__Listing__:
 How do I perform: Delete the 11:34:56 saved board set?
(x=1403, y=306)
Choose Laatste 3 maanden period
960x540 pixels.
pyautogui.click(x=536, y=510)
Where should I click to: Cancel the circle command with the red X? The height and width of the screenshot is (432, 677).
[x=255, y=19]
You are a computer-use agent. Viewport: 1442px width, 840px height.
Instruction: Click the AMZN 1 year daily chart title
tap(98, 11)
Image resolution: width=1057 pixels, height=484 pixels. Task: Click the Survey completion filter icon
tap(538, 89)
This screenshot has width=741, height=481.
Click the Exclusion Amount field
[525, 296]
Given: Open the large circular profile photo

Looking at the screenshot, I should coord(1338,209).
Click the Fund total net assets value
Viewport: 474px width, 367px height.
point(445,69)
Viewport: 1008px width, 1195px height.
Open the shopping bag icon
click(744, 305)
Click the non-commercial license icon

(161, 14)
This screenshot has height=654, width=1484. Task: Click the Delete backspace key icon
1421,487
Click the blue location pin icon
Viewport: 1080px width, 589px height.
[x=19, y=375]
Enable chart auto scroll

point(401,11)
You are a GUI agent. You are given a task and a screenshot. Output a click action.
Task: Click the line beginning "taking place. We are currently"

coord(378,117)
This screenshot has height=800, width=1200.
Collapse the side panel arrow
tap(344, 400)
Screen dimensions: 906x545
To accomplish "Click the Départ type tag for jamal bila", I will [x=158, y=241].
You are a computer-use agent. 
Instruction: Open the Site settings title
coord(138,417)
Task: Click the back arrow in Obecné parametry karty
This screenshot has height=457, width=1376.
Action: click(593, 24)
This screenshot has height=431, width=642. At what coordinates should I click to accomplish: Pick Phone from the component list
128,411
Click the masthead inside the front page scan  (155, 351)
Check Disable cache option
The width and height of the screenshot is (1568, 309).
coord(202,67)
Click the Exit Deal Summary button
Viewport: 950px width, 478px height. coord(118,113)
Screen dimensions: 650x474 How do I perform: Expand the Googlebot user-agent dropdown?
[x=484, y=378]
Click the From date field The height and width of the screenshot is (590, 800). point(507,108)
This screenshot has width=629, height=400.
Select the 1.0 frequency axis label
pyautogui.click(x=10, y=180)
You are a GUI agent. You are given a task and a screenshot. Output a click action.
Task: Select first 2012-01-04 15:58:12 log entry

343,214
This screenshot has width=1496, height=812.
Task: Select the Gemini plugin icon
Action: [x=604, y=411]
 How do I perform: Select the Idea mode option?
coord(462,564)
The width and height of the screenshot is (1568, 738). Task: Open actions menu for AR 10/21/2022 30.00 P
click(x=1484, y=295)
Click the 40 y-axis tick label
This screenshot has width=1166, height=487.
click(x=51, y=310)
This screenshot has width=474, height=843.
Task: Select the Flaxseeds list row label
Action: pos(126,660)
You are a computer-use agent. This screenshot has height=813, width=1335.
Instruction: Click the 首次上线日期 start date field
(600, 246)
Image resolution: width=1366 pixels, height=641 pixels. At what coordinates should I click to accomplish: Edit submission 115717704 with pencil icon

__To be done__:
Recast all the rows above as a JSON list of strings, one string per line, leaving out blank lines.

__Reply to the task__:
[
  " How do I perform: Delete the 11:34:56 saved board set?",
  "(x=1403, y=306)",
  "Choose Laatste 3 maanden period",
  "960x540 pixels.",
  "pyautogui.click(x=536, y=510)",
  "Where should I click to: Cancel the circle command with the red X? The height and width of the screenshot is (432, 677).",
  "[x=255, y=19]",
  "You are a computer-use agent. Viewport: 1442px width, 840px height.",
  "Instruction: Click the AMZN 1 year daily chart title",
  "tap(98, 11)",
  "Image resolution: width=1057 pixels, height=484 pixels. Task: Click the Survey completion filter icon",
  "tap(538, 89)",
  "This screenshot has width=741, height=481.",
  "Click the Exclusion Amount field",
  "[525, 296]",
  "Given: Open the large circular profile photo",
  "Looking at the screenshot, I should coord(1338,209).",
  "Click the Fund total net assets value",
  "Viewport: 474px width, 367px height.",
  "point(445,69)",
  "Viewport: 1008px width, 1195px height.",
  "Open the shopping bag icon",
  "click(744, 305)",
  "Click the non-commercial license icon",
  "(161, 14)",
  "This screenshot has height=654, width=1484. Task: Click the Delete backspace key icon",
  "1421,487",
  "Click the blue location pin icon",
  "Viewport: 1080px width, 589px height.",
  "[x=19, y=375]",
  "Enable chart auto scroll",
  "point(401,11)",
  "You are a GUI agent. You are given a task and a screenshot. Output a click action.",
  "Task: Click the line beginning \"taking place. We are currently\"",
  "coord(378,117)",
  "This screenshot has height=800, width=1200.",
  "Collapse the side panel arrow",
  "tap(344, 400)",
  "Screen dimensions: 906x545",
  "To accomplish \"Click the Départ type tag for jamal bila\", I will [x=158, y=241].",
  "You are a computer-use agent. ",
  "Instruction: Open the Site settings title",
  "coord(138,417)",
  "Task: Click the back arrow in Obecné parametry karty",
  "This screenshot has height=457, width=1376.",
  "Action: click(593, 24)",
  "This screenshot has height=431, width=642. At what coordinates should I click to accomplish: Pick Phone from the component list",
  "128,411",
  "Click the masthead inside the front page scan  (155, 351)",
  "Check Disable cache option",
  "The width and height of the screenshot is (1568, 309).",
  "coord(202,67)",
  "Click the Exit Deal Summary button",
  "Viewport: 950px width, 478px height. coord(118,113)",
  "Screen dimensions: 650x474 How do I perform: Expand the Googlebot user-agent dropdown?",
  "[x=484, y=378]",
  "Click the From date field The height and width of the screenshot is (590, 800). point(507,108)",
  "This screenshot has width=629, height=400.",
  "Select the 1.0 frequency axis label",
  "pyautogui.click(x=10, y=180)",
  "You are a GUI agent. You are given a task and a screenshot. Output a click action.",
  "Task: Select first 2012-01-04 15:58:12 log entry",
  "343,214",
  "This screenshot has width=1496, height=812.",
  "Task: Select the Gemini plugin icon",
  "Action: [x=604, y=411]",
  " How do I perform: Select the Idea mode option?",
  "coord(462,564)",
  "The width and height of the screenshot is (1568, 738). Task: Open actions menu for AR 10/21/2022 30.00 P",
  "click(x=1484, y=295)",
  "Click the 40 y-axis tick label",
  "This screenshot has width=1166, height=487.",
  "click(x=51, y=310)",
  "This screenshot has width=474, height=843.",
  "Task: Select the Flaxseeds list row label",
  "Action: pos(126,660)",
  "You are a computer-use agent. This screenshot has height=813, width=1335.",
  "Instruction: Click the 首次上线日期 start date field",
  "(600, 246)",
  "Image resolution: width=1366 pixels, height=641 pixels. At what coordinates should I click to accomplish: Edit submission 115717704 with pencil icon"
]